FRIGID: Scaling Diffusion-Based Molecular Generation from Mass Spectra at Training and Inference Time
Abstract
Tandem mass spectrometry is prominent in scientific discovery workflows for identifying unknown small molecules, yet high-throughput structural elucidation remains challenging. While recent autoregressive and graph diffusion models have shown promise in de novo elucidation, performance remains limited by poor scalability during both training and inference time. In this work, we present FRIGID, a framework with a novel diffusion language model that generates molecular structures conditioned on mass spectra via intermediate fingerprint representations and determined chemical formulae, training at the scale of hundreds of millions of unlabeled structures. We then demonstrate how forward fragmentation models enable inference-time scaling by identifying spectrum-inconsistent fragments and refining them through targeted remasking and denoising.

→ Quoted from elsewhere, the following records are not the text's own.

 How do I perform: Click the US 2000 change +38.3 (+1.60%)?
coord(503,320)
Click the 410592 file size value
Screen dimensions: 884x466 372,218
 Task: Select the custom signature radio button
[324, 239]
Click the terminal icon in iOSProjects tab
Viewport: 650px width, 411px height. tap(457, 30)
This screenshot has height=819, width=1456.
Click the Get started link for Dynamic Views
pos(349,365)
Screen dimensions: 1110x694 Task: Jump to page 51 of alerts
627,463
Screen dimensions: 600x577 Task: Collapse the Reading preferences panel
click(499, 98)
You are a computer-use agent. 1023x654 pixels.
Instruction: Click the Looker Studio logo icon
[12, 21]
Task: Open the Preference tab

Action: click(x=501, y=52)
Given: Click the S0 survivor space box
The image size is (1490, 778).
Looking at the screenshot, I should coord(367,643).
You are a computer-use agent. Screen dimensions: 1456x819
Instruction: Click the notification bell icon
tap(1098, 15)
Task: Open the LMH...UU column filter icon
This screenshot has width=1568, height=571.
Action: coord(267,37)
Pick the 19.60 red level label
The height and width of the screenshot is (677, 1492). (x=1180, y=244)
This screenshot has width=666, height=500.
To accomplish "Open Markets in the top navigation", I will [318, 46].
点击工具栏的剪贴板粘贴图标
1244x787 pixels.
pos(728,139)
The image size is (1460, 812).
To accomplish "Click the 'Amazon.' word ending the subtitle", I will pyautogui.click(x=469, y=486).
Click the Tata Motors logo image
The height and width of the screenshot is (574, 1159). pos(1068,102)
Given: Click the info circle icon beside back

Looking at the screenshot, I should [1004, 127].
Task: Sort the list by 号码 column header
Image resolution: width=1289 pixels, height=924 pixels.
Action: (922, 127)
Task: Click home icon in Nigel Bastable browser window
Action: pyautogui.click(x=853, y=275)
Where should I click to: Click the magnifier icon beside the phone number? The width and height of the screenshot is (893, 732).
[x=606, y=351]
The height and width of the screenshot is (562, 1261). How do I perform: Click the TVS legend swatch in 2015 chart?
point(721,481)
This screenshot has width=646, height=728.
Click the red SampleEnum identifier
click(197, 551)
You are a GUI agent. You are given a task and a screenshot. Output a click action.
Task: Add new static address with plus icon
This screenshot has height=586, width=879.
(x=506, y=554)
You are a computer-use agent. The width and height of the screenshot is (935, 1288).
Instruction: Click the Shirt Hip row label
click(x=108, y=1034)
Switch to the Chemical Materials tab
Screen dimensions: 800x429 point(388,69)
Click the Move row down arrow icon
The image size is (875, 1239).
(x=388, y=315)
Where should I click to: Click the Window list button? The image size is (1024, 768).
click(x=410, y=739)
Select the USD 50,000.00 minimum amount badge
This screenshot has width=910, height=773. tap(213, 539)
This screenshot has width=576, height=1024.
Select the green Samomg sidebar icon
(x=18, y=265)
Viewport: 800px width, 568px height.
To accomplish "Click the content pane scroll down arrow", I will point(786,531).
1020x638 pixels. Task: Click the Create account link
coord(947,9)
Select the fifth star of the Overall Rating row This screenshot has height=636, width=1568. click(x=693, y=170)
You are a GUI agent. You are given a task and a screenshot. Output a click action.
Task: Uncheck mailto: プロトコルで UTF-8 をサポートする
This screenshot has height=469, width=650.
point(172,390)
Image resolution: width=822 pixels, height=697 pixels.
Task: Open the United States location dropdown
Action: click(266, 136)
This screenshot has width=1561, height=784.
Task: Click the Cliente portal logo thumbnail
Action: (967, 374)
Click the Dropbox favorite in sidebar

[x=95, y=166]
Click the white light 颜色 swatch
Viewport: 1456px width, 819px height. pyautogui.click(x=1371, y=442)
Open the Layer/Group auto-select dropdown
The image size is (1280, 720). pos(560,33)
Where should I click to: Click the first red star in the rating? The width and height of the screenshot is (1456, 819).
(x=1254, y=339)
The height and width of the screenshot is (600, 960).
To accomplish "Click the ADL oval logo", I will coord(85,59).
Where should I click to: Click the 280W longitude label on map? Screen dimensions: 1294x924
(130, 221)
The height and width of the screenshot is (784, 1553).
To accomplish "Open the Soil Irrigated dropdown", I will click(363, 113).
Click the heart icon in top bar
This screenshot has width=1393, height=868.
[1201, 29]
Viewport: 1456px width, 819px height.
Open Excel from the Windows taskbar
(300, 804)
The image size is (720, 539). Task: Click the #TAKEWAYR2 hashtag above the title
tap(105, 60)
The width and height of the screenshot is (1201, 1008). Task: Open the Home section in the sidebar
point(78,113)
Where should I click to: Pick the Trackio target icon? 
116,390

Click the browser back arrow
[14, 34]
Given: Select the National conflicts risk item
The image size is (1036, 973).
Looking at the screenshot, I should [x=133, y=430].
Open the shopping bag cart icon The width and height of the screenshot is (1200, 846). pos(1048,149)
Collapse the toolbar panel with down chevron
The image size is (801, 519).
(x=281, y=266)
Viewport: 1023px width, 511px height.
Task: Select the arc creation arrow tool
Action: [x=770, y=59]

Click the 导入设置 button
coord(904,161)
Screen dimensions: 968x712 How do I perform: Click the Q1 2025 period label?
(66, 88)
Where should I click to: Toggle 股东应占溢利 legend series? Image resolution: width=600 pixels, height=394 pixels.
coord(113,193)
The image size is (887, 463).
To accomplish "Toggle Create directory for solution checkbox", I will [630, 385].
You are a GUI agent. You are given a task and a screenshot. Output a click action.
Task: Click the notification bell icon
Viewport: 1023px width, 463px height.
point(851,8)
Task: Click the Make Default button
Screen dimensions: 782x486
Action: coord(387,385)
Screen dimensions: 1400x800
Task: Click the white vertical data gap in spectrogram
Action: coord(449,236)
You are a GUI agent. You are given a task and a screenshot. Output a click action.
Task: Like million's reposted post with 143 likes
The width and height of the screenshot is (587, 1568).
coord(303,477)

While FRIGID already achieves strong performance with its diffusion base, inference-time scaling significantly improves its accuracy, surpassing 15% Top-1 accuracy on the challenging MassSpecGym benchmark and more than doubling the Top-1 accuracy of the leading methods on NPLIB1. Further empirical analyses show that FRIGID exhibits log-linear performance scaling with increasing inference-time compute, opening a promising new direction for continued improvements in de novo structural elucidation.